The Skills Gap Is A Lie
We’re always hearing this story:
- According to McKinsey 90% of managers and executives either face skills gaps or expect gaps to develop
- Deloitte expects over this decade for 2.4 million positions to go unfilled resulting in 2.5 trillion dollars of economic impact
- HBR demonstrates the skill gap is real in specialized areas within industry
So then why do I say the skills gap is a lie? Well, there is definitely a gap, well, more like a chasm, but it’s not fair to call it a skills gap. See any time we talk about a skills gap we’re inevitably talking a particular technology or tool. And yes you will have a difficult time finding someone that know exactly the tools and technologies you’re familiar with. Being in the field of DevOps you can’t imagine how many times I’ve had to content with people that believe they need someone who knows Chef, Ansible, Puppet, AWS, Azure, Jenkins, GitLab, Terraform, Vault, etc, etc. And they will definitely fail to find someone that can check all those boxes. That is after all looking for unicorns. But that’s because they were looking for the wrong things. All that they needed was an engineer with a good ability to learn.

The magazine Chief Learning Officer does a great job in distilling the problem. They define the skills as:
Perishable skills : Half-life < 2.5 years — Specific technology skills that are updated frequently; organization-specific policies and tools and specialized processes all can be classified as perishable skills.
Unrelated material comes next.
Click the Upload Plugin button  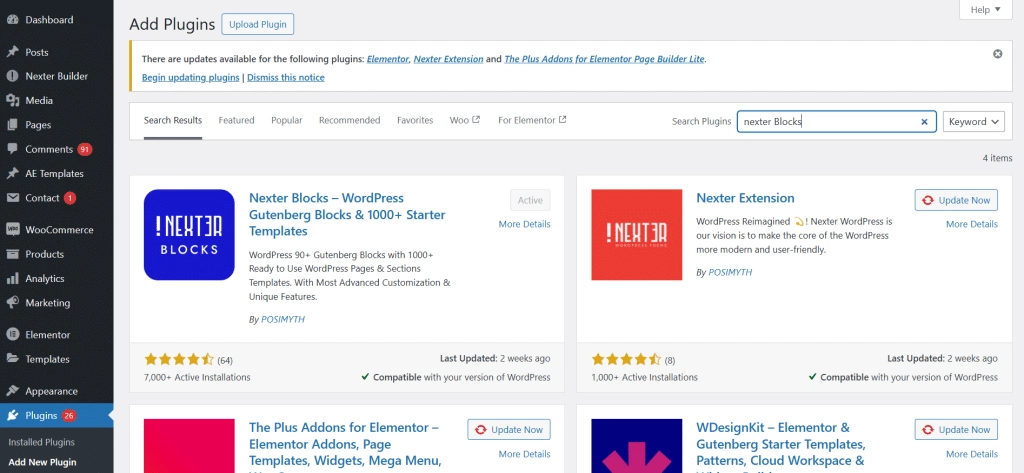pos(257,24)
Semi-durable skills : 2.5 years <Half-life < 7.5 years — These tend to be those frameworks with base sets of knowledge from which field-specific technologies, processes and tools arise.
Durable skills : Half-life > 7.5 years — They constitute a base layer of mindsets and dispositions. They include skills like design thinking, project management practices, effective communication, leadership which are more foundational in nature.
You see the skills that are being searched for by the people claiming there is a skills gap are the perishable skills. With a half-life of <2.5 years of course you won’t find someone who would know these skills. No college is going to teach it because by the time you are in your sophomore year half the class has become unemployable. Nobody in their right mind should be learning it just in case, because the world will change before the case happens to occur. Training for perishable skills which is what most people’s concerns on the skills gap center around is never going to be able to catch up with the current skills being demanded. The training is going to always have to be playing catch up because of how quickly the skills are becoming obsolete.
So what are the issues here:
- Lack of information
- Lack of ability
Lack Of Information
If you receive a resume that says:
- Hard-worker
- Self-starter
- Quick learner
- Problem solver
- Team player
Would you hire them based on this alone? Obviously not. Yes these are exactly the qualities I’m looking for in a hire. But we all know what these are and so we put exactly zero weight when we see them in a resume. I’ll spend an hour with someone on the phone trying to make a guess on where they actually are in these qualities. But there is no way for me to know. There’s no certificate from the Institute of Diligent Employees and Associates that can confirm someone is hard working that I can just check. So there is a huge information gap.
Lack Of Ability
The real problem is not in these perishable skills but rather in the durable skills. And it’s not a gap, it’s a downright chasm. Among the STEM professions the biggest is the ability to experiment and design (some of you may be starting to see a theme here). In the roles that require it if you add on people skills on top of tech skills then you are extremely limited. And this hunting for the talented people has been causing my frustrations, wanting to just make the world a better place.
So with this reality of skilling in a VUCA world being impractical what do we do to manage the situation? I believe there are simple steps that can be taken centering around how we structure our organizations, how we give the right opportunities to people, how we as individuals hold ourselves accountable, learn to surrender to data and quite a few other things. And I’d like to go into these topics properly in a way that does them justice. So I will tackle that in another post but in the mean time, I assert the skills gap is a lie.